This three-volume report presents an analytical framework that organizations can use to develop effective cyber security strategies tailored to their particular combinations of Smart Grid-related characteristics, risks, and vulnerabilities. Organizations in the diverse community of Smart Grid stakeholders — from utilities to providers of energy management services to manufacturers of electric vehicles and charging stations — can use the methods and supporting information presented in this report as guidance for assessing risk and identifying and applying appropriate security requirements. This approach recognizes that the electric grid is changing from a relatively closed system to a complex, highly interconnected environment. Each organization’s cyber security requirements should evolve as technology advances and as threats to grid security inevitably multiply and diversify.

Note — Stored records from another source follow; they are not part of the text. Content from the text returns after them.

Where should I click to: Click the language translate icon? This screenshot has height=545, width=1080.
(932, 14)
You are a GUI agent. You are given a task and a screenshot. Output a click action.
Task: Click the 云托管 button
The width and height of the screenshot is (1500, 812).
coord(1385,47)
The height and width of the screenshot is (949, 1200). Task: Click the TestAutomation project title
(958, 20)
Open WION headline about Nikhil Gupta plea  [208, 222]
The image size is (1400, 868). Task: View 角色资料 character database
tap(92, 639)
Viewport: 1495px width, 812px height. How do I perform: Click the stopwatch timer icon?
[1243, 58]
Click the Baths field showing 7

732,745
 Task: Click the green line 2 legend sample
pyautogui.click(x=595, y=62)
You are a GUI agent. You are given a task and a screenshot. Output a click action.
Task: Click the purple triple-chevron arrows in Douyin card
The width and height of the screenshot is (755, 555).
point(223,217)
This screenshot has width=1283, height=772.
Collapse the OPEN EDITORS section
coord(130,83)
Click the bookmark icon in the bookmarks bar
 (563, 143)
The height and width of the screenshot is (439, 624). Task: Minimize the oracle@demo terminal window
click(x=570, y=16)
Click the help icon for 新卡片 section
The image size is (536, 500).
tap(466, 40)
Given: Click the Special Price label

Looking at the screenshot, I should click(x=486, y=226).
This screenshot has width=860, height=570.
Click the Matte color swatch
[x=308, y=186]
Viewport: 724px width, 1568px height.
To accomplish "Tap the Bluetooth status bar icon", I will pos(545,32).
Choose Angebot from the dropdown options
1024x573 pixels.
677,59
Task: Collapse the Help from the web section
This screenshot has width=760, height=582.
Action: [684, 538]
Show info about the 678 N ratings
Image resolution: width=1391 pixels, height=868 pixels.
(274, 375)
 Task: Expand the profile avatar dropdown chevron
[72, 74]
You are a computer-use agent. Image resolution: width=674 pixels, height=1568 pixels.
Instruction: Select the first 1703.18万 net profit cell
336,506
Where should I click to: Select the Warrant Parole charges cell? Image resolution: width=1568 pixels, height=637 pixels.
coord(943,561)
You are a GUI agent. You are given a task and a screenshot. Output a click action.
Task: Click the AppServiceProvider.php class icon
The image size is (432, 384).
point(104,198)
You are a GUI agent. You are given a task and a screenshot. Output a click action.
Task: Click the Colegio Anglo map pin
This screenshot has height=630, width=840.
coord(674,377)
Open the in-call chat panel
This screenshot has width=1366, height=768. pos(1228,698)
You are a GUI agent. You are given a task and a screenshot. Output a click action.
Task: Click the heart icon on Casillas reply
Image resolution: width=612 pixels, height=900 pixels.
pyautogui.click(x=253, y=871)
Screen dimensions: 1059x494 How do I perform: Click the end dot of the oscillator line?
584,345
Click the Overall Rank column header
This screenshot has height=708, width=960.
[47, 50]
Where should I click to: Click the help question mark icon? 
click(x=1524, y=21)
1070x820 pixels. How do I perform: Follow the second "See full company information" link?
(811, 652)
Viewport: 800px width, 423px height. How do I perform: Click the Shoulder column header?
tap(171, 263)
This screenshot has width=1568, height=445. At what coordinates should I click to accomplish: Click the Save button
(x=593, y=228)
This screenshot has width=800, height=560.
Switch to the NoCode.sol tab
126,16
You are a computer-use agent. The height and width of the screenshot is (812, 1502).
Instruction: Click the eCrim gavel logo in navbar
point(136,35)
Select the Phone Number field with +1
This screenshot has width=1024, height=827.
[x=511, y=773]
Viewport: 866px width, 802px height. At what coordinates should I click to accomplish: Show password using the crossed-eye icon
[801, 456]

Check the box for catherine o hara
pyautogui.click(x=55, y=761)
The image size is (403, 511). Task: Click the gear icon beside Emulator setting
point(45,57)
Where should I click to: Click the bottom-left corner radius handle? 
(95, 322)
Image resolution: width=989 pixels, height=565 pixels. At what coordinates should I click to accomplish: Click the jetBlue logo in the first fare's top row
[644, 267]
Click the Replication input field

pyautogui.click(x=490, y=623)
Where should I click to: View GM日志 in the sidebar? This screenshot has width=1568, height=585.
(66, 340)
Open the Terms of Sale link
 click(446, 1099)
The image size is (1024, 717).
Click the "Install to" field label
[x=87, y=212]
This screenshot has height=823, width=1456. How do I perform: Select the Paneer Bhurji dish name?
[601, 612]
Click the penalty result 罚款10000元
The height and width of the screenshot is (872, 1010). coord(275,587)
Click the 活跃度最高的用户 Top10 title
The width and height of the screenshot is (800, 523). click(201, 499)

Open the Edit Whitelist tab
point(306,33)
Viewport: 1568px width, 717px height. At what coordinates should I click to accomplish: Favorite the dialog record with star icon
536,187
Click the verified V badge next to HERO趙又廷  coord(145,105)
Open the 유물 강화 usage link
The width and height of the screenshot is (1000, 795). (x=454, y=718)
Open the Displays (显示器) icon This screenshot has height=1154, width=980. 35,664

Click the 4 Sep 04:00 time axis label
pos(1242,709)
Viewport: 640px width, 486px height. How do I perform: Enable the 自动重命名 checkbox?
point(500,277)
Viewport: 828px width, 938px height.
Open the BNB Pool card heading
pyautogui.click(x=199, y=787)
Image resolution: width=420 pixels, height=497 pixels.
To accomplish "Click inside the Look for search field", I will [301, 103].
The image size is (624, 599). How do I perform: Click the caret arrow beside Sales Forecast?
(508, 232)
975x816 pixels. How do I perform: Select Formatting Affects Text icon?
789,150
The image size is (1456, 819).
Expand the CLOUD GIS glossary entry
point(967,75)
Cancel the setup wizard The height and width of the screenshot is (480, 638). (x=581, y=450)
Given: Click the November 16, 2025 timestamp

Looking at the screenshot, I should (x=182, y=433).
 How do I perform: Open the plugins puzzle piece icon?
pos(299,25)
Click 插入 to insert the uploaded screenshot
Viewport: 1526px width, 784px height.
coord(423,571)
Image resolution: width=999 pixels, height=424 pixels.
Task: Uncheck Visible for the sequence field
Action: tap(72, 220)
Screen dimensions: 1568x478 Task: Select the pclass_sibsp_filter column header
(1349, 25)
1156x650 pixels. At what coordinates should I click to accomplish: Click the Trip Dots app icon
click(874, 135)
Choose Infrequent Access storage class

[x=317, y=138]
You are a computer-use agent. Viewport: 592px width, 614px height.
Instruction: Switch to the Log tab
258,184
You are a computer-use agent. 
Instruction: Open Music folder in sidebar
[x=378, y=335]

This initial version of the Guidelines was developed as a consensus document by the Cyber Security Working Group (CSWG) of the Smart Grid Interoperability Panel (SGIP), a public-private partnership launched by the National Institute of Standards and Technology (NIST) in November 2009. The CSWG now numbers more than 475 participants from the private sector (including vendors and service providers), manufacturers, various standards organizations, academia, regulatory organizations, and federal agencies. A number of these members are from outside the United States.
Volume I Edit
The first volume of the report describes the analytical approach, including the risk assessment process, used to identify high-level security requirements. It also presents a high-level architecture followed by a logical interface architecture used to identify and define categories of interfaces within and across the seven Smart Grid domains. High-level security requirements for each of the 22 logical interface categories are then described. The first volume concludes with a discussion of technical cryptographic and key management issues across the scope of Smart Grid systems and devices.
Volume II Edit
The second volume is focused on privacy issues within personal dwellings. It provides awareness and discussion of such topics as evolving Smart Grid technologies and associated new types of information related to individuals, groups of individuals, and their behavior within their premises and electric vehicles; and whether these new types of information may contain privacy risks and challenges that have not been legally tested yet.
Additionally, the second volume provides recommendations, based on widely accepted privacy principles, for entities that participate within the Smart Grid. These recommendations include things such as having entities develop privacy use cases that track data flows containing personal information in order to address and mitigate common privacy risks that exist within business processes within the Smart Grid; and to educate consumers and other individuals about the privacy risks within the Smart Grid and what they can do to mitigate these risks.
Volume III Edit
The third volume is a compilation of supporting analyses and references used to develop the high-level security requirements and other tools and resources presented in the first two volumes. These include categories of vulnerabilities defined by the working group and a discussion of the bottom-up security analysis that it conducted while developing the guidelines.
A separate chapter distills research and development themes that are meant to present paradigm changing directions in cyber security that will enable higher levels of reliability and security for the Smart Grid as it continues to become more technologically advanced. In addition, the third volume provides an overview of the process that the CSWG developed to assess whether standards, identified through the NIST-led process in support of Smart Grid interoperability, satisfy the high-level security requirements included in the report.